The plane is making its final descent and the seat belt sign is on.
“I gotta pee.”
Of course, both my children would decide that they need to pee the moment we are asked not to move out of our seats. We were coming from the land where all attractions and rides end with a walk through overpriced gift shops and the “Can I have this Mommy” echos from all corners of the room. Needless to say, my motherly “I am in charge” force field was weak and I could barely keep up with my aggressive children.
“Hold it until we reach the airport,” was all I could bare to say. Traveling without my husband on a flight that was showing a film that was of no interest to my children AND all possible games, ideas and conversations had been spent, I was nearing my breaking point.
Their bladders held until we reached the lavatories on land. Ushering both of my children and their bags into the very public restroom while confirming pick-up times on my blackberry with my brother, I was working on empty fumes. I placed the phone in my back pocket sent my oldest in one stall and took my youngest into another….and then, I did the unthinkable.

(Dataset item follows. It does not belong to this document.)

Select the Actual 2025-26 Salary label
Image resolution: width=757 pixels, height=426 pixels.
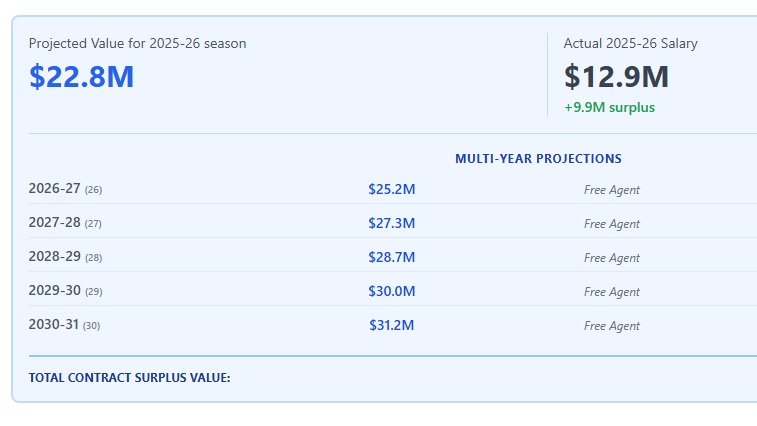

Looking back, it all happened so quickly. One minute I am maneuvering bags, coats and buttoning pants and the next minute my hand and arm are diving after my blackberry sitting at the bottom of the urine filled toilet. “Mommy put her hand in my pee pee water,” squealed my little one. “So GROSS,” said my oldest. “Does your hand feel like its burning?”
Suffice it to say – breaking point reached and then some.
Yes. I stuck my hand into the toilet at the airport and grabbed my phone. I reasoned with myself that it was just the urine of my son, the little boy who grew inside my belly for nine months and whose rear I wiped for several years later, but I was fooling no one.
As we walked to the arrival area in search of our ride home, I couldn’t decide what sickened me more. Reaching into the toilet after the phone or the fact that I stupidly sanitized it in hopes I could use the phone to make one last call.